When uranium mining began in earnest in the 1940's, first to supply uranium for bombs, and later for nuclear reactors, the evidence from Schneeberg and Joachimsthal was ignored. In the U.S., Navajo indians were sent into the Colorado uranium mines and exposed to levels of radon (the gas and its progeny) every bit as high as those recorded in the German and Czechoslovakian mines, with equally tragic results. In Canada, large excesses of lung cancer deaths occurred among the Newfoundland fluorspar miners, who began work in the 1930s, as well as among the uranium miners of the Northwest Territories, Saskatchewan and Ontario, who started mining in the 1940's and 1950's. Although radiation exposures in Canadian mines were less than those in American mines, significant increases in lung cancer deaths still occurred.
E.6. Are there higher rates of lung cancer among uranium miners today?
In 1976, an Ontario Royal Commission -- the Ham Commission -- found that 81 Canadian uranium miners had died from lung cancer. That was twice as many as expected. By the end of 1977, the number had risen to 119; by the end of 1981, the toll was 174; and by the end of 1984, it was 274. A 1980 report from the British Columbia Medical Association said that we must anticipate "a gradually-flowering crop of [radiation-induced] cancers" among the uranium mining population. There are many current research studies of hard rock miners exposed to radon and its progeny in Europe, the U.S. and Canada, all showing clearly increased lung cancer rates. The amount of cancer is dependent on the radiation exposure of the miners; the higher the exposure, the greater the number of cancer deaths. Significant increases in lung cancer due to radiation have been observed in both smokers and non-smokers.
E.7. Are the current levels of radiation exposure for miners considered safe?
There is no scientific evidence to indicate that there is any safe level of exposure to radon. Virtually all of the evidence points in the opposite direction. The only prudent assumption consistent with the evidence is that any exposure to radon will cause a proportional increase in the incidence of lung cancer.

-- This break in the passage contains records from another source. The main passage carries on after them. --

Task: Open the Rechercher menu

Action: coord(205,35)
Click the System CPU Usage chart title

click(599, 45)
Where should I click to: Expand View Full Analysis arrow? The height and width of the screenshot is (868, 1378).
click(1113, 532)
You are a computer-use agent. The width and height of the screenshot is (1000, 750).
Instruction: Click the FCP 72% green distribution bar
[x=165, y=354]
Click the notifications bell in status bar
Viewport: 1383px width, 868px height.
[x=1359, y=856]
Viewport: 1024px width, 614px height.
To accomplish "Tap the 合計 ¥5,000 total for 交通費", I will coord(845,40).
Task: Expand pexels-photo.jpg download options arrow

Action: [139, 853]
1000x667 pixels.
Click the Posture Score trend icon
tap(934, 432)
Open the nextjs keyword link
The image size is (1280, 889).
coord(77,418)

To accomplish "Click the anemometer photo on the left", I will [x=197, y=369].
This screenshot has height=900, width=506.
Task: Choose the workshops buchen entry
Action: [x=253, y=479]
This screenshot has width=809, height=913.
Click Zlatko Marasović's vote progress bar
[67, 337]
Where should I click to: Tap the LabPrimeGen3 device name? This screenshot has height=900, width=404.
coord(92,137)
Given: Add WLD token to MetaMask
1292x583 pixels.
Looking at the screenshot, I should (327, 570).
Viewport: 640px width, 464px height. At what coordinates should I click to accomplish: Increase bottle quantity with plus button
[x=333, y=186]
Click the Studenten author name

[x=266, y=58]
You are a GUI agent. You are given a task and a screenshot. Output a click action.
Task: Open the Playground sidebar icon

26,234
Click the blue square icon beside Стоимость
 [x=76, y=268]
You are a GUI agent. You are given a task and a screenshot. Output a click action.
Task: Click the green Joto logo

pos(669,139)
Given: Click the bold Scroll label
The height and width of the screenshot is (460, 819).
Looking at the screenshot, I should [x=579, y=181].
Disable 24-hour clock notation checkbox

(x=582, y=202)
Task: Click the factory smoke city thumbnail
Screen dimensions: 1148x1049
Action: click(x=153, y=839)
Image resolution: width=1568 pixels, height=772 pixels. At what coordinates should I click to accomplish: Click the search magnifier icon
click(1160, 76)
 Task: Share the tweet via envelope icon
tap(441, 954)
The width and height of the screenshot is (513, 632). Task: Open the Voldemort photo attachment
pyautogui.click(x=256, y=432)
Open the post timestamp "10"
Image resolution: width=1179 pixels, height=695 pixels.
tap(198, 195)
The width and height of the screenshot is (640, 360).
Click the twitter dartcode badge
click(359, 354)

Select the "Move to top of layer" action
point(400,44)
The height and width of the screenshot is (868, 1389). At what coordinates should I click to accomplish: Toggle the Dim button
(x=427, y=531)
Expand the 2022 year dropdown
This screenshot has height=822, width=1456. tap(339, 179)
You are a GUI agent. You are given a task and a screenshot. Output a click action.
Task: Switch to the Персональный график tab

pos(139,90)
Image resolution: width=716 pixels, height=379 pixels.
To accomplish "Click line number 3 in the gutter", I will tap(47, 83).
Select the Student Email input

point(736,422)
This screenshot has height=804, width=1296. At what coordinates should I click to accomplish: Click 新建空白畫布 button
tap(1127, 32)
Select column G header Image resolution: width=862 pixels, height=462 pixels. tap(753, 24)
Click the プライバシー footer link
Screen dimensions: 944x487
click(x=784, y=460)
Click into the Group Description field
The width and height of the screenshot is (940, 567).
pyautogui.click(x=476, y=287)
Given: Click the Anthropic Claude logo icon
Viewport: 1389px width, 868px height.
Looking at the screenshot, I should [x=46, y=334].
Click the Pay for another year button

This conclusion has been echoed by every major report on the subject since the late 1970s.
In the early 1980s, an independent scientific study on the risks of radon was published by the Atomic Energy Control Board (AECB -- the body that sets standards for radiation exposure in Canada). This study, known as the Thomas/MacNeill Report, reviewed all available evidence from several countries. It concluded that the risks are very high.
If uranium miners worked at AECB's maximum permissible level over their entire working lifetime, the Thomas/MacNeill Report found that the lung cancer incidence would likely quadruple. Instead of 54 lung cancer deaths per 1000 males, the Ontario average, there could be close to 200 lung cancers per 1000 -- that is, one in five.
The 1980 report published by the British Columbia Medical Association (BCMA), already mentioned, called the AECB "unfit to regulate" because of the health risks it permits. No other industry, says the BCMA report, allows a cancer-causing substance in the workplace at anything close to the doubling dose for cancers in humans.
E.8. Can the health dangers be alleviated by using more miners for shorter times?
The Ham Commission warned that using more miners for shorter times, without reducing the total exposure to inhaled radon, will not reduce the number of cancer victims. If anything, it could increase the number of excess lung cancers.
The Ham Commission Report, the BCMA Report, the Thomas/ MacNeill Report, and the 1988 BEIR-IV Report (by the U.S. National Research Council) have all pointed out that at lower radon exposure levels the number of cancers caused per unit dose may actually increase. In other words, spreading the same total dose out over a larger population, so that each individual gets a smaller dose, may increase the total number of cancers caused. The BEIR IV Report observes that this phenomenon is well-known for laboratory animals, but is less clearly established in the case of human populations.